官能評価は次の通り行った。実施例試料および比較例試料をそれぞれブレンダーで外皮と中身を均一のペースト状に粉砕したものを評価した。「コク味」と「おいしさ」について、訓練されたパネラー6名を用いた官能評価を実施した結果を表1、2、3に示す。
【0023】
【表1】
【0024】
LMB1.5%の添加により、コク味の増強効果が認められた。しかしながら、おいしさには変化がなかった。
【0025】
【表2】
【0026】
LMBの添加量については、比較例2であるLMB0.010%添加では、コク味の増強は認められなかったが、実施例3,2,1とLMB添加量が増加するほどコク味が増強することが確認できた。EMCについては、0.60%を含有する比較例3よりも0.63%を含有する実施例4の方がコク味が増加することが判った。
【0027】
【表3】
【0028】
LMB1.5%を添加した水準において、90℃および95℃の温度処理(それぞれ、実施例7および実施例8)により、コク味が劇的に増加することが判った。LMB0.03%の水準においても85℃で処理した実施例10よりも90℃で処理した実施例11の方が顕著にコク味が増加した。一方で、100℃で処理した実施例9および比較例8では、より低温で処理した場合に比べてコク味とともにおいしさが減少することが判った。これは、焦げ臭がおいしさにおいて悪い影響を与えたことによるものと考えられた。これより、望ましい温度条件は90℃以上100℃未満の範囲にあることが判った。
【0029】
実施例2及び3と比較例1及び2の官能評価の結果、実施例2及び3の方が比較例1及び2よりも、コク味の強さ、おいしさを強く感じると評価された。この結果から、カマンベールチーズらしさを強化してコク味を増強するLMBの添加濃度は0.015%以上であることがわかった。
【0030】
実施例4と比較例1及び3の官能評価の結果、実施例4の方が比較例1及び3よりも、香りの強さ、コク味の強さ、おいしさを強く感じると評価された。この結果から、カマンベールチーズらしさを強化してコク味を増強するEMCの添加濃度は0.63%以上であることがわかった。
【0031】
[試験例2]
実施例1〜4および比較例1〜3を用いてSPMEを用いたGC−MSによる香気成分分析を行った。

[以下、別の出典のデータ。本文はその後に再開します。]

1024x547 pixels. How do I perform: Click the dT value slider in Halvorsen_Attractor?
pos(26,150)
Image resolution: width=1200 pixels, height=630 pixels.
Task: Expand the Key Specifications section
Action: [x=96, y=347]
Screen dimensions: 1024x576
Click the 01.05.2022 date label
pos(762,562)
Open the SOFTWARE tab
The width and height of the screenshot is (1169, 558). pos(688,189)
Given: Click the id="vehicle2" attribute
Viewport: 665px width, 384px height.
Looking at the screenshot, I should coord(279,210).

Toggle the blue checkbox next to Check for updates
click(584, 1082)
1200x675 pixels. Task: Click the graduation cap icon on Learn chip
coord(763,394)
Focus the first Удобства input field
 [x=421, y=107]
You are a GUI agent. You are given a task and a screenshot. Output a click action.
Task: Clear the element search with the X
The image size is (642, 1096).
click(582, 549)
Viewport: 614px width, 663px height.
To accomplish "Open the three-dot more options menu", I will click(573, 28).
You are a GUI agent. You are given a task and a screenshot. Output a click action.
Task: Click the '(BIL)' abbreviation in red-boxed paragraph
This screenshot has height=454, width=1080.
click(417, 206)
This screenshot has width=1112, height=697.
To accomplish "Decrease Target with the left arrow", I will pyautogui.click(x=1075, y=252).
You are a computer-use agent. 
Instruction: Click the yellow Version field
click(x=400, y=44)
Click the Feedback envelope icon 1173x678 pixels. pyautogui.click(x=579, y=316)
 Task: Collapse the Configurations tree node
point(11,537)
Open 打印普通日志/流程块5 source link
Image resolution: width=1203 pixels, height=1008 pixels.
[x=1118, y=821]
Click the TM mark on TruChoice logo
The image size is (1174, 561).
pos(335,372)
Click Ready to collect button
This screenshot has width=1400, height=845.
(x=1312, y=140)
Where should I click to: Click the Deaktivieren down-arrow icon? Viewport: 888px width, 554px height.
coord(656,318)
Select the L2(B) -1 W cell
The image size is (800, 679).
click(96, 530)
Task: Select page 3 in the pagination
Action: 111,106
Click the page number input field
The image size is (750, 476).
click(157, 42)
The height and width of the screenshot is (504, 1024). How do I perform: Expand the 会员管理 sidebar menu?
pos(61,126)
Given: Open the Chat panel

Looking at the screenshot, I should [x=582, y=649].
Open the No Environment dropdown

香気成分分析は次の通り行った。SPMEとしてDVB/CAR/PDMS樹脂を用い、20ml容器に封入した1gのサンプルを37℃で60分加温し、ヘッドスペースを60分間吸着させ、GC−MSによる測定を行った。GC−MSは、GC装置としてAgilent 7890(アジレント・テクノロジー社)を使用し、MSDとしてAgilent 5975C(アジレント・テクノロジー社)を使用し、カラムは、Agilent DB−5ms(30m×0.32mm×0.52mm)(アジレント・テクノロジー社)を用いた。GC−MSの条件としては、40℃で8分間処理した後、毎分4℃ずつ230℃まで昇温させ、230℃で20分間保持した。この時のメチルケトン類及び2級アルコール類、フラン類、ピラジン類の含量をMSDによって測定した。濃度を定量する際の内部標準としては、2‐メチル‐2‐ブテナールを用いた。香気成分分析の結果を表4および表5に示す。
【0032】
【表4】
【0033】
表4より、LMBまたはEMCを原料として添加することで、メチルケトン類と2級アルコール類が増加することが確認された。
【0034】
【表5】
【0035】
官能評価結果において、コク味とおいしさにおいて評価が高かった実施例7、8、11のメチルケトン類は340ppb以上、2級アルコール類は53ppb以上、フラン類は0.5%以上、ピラジン類は0.5%以上であることが確認された。
実施例9、10の各成分の含有量は上記の数値以上であり、コク味は高い値を示したが、おいしさが大きく低下した。これは、焦げ臭によるものであり、フラン類とピラジン類の値には上限があり、フラン類は2.5ppb以下、ピラジン類は2.0ppb以下であることが望ましいことが判った。
【0036】
[試験例3]
LMBを添加するタイミングとカマンベールチーズの風味との関係を確かめるため、比較例1,7の試料について、0.22%のLMB(原料乳に対してLMBを0.03%添加して得られるカマンベール中に含有されるLMB量に相当)を添加し、グラインダーにより混合分散させた試料(比較例9および比較例10)を調製した。グラインダーによる処理によって官能評価が影響を受ける可能性があるため、実施例11の試料に対して同様にグラインダーによる分散化処理を行って、比較対照として試料(実施例12)を調製した。これら試料について、官能評価を実施した結果を表6に示す。
【0037】
【表6】
【0038】
LMBを添加しない原料乳を用いて得られたカマンベールチーズを90℃加温した後にLMBを添加した比較例品9と10のコク味は、実施例12のコク味よりも低いことが判った。この結果、LMB自体にも風味はあるが、原料に添加することで、乳酸菌および白カビの代謝、さらに加熱処理による化学変化が加わり、得られるカマンベールチーズのコク味が増強されることが判る。